* **YOUR OBJECTIVE**
Retype the tail of the data exactly, starting at the line containing "Open the Google" and stopping at the last line.

* **MATERIALS PROVIDED**
============

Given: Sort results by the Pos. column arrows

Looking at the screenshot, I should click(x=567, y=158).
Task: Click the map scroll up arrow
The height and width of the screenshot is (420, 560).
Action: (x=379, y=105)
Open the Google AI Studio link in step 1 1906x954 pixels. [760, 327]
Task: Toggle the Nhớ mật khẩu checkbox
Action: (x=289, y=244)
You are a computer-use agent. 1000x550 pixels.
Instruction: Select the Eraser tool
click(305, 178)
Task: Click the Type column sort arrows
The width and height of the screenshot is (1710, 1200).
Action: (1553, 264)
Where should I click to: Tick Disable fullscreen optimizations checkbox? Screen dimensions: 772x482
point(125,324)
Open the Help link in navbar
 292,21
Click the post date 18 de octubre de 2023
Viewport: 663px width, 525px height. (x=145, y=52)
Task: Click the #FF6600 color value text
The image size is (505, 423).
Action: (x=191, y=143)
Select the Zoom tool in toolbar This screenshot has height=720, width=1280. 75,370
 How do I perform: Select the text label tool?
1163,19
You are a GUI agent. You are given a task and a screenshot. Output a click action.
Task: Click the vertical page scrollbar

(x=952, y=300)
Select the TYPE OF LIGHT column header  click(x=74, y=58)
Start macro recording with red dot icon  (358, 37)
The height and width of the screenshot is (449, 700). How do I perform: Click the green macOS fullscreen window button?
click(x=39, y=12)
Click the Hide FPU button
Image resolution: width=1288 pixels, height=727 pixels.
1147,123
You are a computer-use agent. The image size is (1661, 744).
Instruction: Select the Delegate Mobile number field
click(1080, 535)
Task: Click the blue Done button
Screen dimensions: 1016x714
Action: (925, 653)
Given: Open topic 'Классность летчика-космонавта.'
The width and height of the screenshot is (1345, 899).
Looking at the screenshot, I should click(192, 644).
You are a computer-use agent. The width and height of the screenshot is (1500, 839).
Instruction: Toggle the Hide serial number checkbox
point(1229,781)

============

* **RESPONSE AREA**
Open the Google AI Studio link in step 1 1906x954 pixels. [760, 327]
Task: Toggle the Nhớ mật khẩu checkbox
Action: (x=289, y=244)
You are a computer-use agent. 1000x550 pixels.
Instruction: Select the Eraser tool
click(305, 178)
Task: Click the Type column sort arrows
The width and height of the screenshot is (1710, 1200).
Action: (1553, 264)
Where should I click to: Tick Disable fullscreen optimizations checkbox? Screen dimensions: 772x482
point(125,324)
Open the Help link in navbar
 292,21
Click the post date 18 de octubre de 2023
Viewport: 663px width, 525px height. (x=145, y=52)
Task: Click the #FF6600 color value text
The image size is (505, 423).
Action: (x=191, y=143)
Select the Zoom tool in toolbar This screenshot has height=720, width=1280. 75,370
 How do I perform: Select the text label tool?
1163,19
You are a GUI agent. You are given a task and a screenshot. Output a click action.
Task: Click the vertical page scrollbar

(x=952, y=300)
Select the TYPE OF LIGHT column header  click(x=74, y=58)
Start macro recording with red dot icon  (358, 37)
The height and width of the screenshot is (449, 700). How do I perform: Click the green macOS fullscreen window button?
click(x=39, y=12)
Click the Hide FPU button
Image resolution: width=1288 pixels, height=727 pixels.
1147,123
You are a computer-use agent. The image size is (1661, 744).
Instruction: Select the Delegate Mobile number field
click(1080, 535)
Task: Click the blue Done button
Screen dimensions: 1016x714
Action: (925, 653)
Given: Open topic 'Классность летчика-космонавта.'
The width and height of the screenshot is (1345, 899).
Looking at the screenshot, I should click(192, 644).
You are a computer-use agent. The width and height of the screenshot is (1500, 839).
Instruction: Toggle the Hide serial number checkbox
point(1229,781)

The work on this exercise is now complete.